Task details
The lines to return are the one containing "Mukherjee Fellowship By" and all that follow it in the entries below, duplicated exactly and nothing else.

Data to examine
·····

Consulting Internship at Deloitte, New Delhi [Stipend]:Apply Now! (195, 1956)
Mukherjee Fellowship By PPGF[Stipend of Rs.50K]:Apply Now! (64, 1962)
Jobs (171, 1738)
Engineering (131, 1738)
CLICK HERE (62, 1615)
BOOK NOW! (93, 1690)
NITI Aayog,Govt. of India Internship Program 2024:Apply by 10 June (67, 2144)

·····

Task answer
Mukherjee Fellowship By PPGF[Stipend of Rs.50K]:Apply Now! (64, 1962)
Jobs (171, 1738)
Engineering (131, 1738)
CLICK HERE (62, 1615)
BOOK NOW! (93, 1690)
NITI Aayog,Govt. of India Internship Program 2024:Apply by 10 June (67, 2144)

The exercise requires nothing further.